Both of them gasped for breath and Raymond wondered what was going to happen to him. In that moment, when nothing moved, he wondered whether perhaps the monster was wondering about that too.

The monster stood very close to its victim for a moment. Raymond was very conscious of heavy shoes and trousers with splatterings of mud upon them. Then it turned and stood in the doorway, looking down the hall and towards the front door through which they had come. Raymond wondered whether he might gather his strength and escape. He would crouch on the floor like a coiled spring, then catch the monster off guard and make a run for it.

Boys did that in stories. But stories were different from real life. Raymond Barrington's real life had taught him that years ago. And where would he run to if he managed to slip past the monster and get to the front door? He would have no idea which way to turn in the darkness outside, so that the monster would easily catch him and kill him.

Perhaps the thing could read his thoughts. Anything seemed possible on this strange and horrific night. The monster reached up to the back of the door, pulled something from there and tied it round Raymond's leg. Then it tied the other end of it to something heavy, a few feet away to their left in the darkness. It was the leg of a big, heavy bed. The monster knew his way around in this house. That was one more thing that added to Raymond's fear and helplessness.

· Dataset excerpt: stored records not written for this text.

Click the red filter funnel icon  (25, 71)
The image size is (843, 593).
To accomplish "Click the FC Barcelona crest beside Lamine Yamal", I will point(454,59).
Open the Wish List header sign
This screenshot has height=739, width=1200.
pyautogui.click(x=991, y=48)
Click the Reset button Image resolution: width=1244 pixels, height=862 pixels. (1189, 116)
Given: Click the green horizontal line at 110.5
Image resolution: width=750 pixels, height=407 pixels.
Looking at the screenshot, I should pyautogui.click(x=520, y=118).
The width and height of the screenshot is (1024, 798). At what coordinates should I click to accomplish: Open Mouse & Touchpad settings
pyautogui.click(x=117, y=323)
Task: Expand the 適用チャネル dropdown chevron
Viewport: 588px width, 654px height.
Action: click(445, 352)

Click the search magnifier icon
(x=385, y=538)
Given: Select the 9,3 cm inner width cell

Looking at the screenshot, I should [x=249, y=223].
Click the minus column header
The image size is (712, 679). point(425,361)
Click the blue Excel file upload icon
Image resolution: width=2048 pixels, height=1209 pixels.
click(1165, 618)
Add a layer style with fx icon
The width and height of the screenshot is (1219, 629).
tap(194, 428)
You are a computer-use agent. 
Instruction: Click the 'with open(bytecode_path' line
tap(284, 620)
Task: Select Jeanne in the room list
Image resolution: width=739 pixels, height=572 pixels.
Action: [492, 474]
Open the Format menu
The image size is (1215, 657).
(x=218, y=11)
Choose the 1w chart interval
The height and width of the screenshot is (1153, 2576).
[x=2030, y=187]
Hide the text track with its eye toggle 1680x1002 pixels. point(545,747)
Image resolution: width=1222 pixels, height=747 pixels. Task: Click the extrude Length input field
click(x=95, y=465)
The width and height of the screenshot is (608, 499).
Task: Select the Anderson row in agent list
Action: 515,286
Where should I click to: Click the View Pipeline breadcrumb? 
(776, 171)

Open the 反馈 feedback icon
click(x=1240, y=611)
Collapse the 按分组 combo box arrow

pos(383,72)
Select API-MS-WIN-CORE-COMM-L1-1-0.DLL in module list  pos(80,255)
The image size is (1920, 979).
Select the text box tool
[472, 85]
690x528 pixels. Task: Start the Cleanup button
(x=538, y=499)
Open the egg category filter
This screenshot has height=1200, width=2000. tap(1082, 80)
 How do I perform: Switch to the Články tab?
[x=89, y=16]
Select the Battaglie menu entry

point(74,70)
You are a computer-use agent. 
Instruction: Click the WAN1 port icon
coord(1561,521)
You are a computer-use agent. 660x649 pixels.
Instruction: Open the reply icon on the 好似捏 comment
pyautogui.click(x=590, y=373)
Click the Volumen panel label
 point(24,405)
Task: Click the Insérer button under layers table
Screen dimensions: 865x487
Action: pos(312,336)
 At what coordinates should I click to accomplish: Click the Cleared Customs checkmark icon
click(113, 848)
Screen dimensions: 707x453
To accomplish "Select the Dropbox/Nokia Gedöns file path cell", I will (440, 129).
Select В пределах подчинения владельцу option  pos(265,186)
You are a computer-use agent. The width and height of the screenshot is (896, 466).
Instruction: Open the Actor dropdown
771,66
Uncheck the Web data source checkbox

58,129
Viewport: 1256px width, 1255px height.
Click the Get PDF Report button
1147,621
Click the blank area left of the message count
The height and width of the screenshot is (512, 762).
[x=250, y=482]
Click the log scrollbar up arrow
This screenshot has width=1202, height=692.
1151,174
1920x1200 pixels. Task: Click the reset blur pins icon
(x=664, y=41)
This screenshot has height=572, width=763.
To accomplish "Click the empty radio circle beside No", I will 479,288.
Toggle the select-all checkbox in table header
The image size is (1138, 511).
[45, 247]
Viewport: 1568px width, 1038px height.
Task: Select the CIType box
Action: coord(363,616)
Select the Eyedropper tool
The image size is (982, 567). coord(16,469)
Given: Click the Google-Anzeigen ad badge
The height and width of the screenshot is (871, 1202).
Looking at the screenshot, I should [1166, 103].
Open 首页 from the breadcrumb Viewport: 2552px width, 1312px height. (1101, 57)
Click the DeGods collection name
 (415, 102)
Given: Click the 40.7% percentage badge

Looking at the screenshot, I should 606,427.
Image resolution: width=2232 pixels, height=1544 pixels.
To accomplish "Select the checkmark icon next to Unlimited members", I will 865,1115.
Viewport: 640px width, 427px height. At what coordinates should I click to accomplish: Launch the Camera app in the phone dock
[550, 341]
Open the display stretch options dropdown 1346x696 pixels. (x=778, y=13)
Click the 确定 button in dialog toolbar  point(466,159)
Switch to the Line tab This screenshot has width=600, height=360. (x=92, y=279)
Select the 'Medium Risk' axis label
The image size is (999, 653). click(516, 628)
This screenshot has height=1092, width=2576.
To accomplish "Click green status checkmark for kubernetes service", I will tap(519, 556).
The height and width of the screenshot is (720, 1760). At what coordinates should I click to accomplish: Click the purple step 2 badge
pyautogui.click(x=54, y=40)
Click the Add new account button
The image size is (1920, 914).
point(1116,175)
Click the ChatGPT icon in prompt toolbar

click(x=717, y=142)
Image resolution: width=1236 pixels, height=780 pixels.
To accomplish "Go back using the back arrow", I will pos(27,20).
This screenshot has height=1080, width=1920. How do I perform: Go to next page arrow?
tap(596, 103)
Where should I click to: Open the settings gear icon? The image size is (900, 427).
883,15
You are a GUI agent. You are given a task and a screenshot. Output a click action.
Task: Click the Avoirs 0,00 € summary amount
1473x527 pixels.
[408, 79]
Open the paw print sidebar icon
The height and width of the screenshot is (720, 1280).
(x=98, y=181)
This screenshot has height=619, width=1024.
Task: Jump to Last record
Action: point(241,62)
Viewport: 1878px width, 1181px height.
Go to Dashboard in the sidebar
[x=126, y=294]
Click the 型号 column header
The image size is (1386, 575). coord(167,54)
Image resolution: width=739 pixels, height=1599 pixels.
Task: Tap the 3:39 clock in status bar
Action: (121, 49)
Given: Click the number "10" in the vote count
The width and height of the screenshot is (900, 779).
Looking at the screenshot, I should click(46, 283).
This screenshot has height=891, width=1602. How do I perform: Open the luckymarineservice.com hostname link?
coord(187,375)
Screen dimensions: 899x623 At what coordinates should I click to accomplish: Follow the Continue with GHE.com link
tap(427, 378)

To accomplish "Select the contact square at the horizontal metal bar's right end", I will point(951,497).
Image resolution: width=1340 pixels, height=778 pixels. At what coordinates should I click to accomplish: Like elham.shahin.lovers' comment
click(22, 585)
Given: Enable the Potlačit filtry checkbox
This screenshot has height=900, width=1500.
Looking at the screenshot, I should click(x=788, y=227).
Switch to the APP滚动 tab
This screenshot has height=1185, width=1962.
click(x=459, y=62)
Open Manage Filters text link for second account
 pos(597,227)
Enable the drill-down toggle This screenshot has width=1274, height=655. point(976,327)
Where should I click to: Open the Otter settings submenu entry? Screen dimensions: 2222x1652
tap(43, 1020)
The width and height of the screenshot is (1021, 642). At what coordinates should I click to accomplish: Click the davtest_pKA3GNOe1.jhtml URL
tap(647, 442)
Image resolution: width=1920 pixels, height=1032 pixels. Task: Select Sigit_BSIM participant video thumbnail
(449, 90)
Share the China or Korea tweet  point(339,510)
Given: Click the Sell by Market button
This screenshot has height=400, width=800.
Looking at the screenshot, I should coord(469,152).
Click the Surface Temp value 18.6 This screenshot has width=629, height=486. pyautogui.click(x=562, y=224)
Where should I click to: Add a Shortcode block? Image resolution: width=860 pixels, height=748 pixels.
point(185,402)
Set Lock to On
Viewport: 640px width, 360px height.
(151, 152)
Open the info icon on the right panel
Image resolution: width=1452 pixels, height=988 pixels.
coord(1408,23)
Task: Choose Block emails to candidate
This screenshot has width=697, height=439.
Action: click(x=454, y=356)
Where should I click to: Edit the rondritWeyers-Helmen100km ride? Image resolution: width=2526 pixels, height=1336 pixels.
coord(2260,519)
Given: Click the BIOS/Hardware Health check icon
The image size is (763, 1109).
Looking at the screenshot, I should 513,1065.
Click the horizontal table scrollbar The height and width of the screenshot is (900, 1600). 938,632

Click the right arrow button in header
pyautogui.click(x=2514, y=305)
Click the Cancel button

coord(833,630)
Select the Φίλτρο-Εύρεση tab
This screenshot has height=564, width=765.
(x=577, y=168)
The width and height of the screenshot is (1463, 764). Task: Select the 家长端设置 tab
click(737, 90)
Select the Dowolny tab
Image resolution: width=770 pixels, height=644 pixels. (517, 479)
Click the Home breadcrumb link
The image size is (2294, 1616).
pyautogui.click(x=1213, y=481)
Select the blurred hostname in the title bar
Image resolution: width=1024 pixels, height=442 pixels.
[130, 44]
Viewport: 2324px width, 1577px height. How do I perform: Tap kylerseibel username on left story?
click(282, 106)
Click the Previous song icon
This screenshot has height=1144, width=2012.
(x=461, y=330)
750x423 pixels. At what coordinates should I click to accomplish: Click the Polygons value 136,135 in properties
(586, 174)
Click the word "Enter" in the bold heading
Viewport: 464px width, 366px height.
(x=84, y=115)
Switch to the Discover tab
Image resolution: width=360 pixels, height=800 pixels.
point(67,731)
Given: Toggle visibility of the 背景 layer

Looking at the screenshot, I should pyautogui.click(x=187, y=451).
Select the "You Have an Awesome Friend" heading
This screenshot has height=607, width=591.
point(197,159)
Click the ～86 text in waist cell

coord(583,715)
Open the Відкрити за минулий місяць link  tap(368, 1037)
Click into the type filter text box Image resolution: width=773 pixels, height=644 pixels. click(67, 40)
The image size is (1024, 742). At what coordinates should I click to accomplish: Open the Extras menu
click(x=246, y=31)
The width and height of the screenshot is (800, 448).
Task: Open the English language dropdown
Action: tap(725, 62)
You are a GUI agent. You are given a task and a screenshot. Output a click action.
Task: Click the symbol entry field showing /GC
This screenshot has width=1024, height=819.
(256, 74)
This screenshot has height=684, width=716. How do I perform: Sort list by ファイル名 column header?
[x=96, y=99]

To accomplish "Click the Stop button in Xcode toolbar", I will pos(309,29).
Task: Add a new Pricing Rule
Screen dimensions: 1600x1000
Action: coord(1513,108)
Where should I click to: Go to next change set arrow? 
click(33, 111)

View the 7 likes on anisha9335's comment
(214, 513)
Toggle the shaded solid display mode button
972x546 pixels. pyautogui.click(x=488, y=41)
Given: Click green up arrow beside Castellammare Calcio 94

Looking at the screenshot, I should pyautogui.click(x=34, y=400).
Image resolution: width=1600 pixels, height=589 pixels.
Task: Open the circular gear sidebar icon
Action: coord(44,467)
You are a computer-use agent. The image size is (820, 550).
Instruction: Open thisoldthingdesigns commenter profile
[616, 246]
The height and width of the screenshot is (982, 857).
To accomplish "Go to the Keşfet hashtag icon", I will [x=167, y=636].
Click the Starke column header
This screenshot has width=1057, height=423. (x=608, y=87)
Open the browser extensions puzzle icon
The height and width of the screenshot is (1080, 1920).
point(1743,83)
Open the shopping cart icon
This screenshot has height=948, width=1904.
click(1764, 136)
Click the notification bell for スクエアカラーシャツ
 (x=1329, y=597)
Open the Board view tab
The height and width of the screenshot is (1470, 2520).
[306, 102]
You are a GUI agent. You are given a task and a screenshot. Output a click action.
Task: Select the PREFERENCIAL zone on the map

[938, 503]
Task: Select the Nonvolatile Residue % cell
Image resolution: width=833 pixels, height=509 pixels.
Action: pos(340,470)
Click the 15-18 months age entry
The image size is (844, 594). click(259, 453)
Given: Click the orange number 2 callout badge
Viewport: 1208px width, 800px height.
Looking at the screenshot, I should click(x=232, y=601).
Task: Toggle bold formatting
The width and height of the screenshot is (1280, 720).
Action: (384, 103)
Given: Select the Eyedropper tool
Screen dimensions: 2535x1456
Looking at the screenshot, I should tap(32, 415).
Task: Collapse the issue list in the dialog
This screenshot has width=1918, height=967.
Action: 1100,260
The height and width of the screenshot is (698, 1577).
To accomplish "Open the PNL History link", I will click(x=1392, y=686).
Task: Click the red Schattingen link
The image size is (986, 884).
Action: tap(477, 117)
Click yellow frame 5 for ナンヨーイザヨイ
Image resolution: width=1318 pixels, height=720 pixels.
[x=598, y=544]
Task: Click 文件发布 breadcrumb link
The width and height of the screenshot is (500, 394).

Then the monster was suddenly standing above him and Raymond cringed against the carpet, breathing in the dust and praying pitifully for the creature not to hurt him. When he dared to open his eyes, he saw the dark outline of a pillow above his head. He thought in that moment that the monster was going to bring it down upon his face and smother him, whilst he pleaded hopelessly for his life into the softness that would not let him breathe. But the monster placed the pillow almost tenderly beneath his head as he flinched, turning him upon his side, trying ridiculously to make him relax.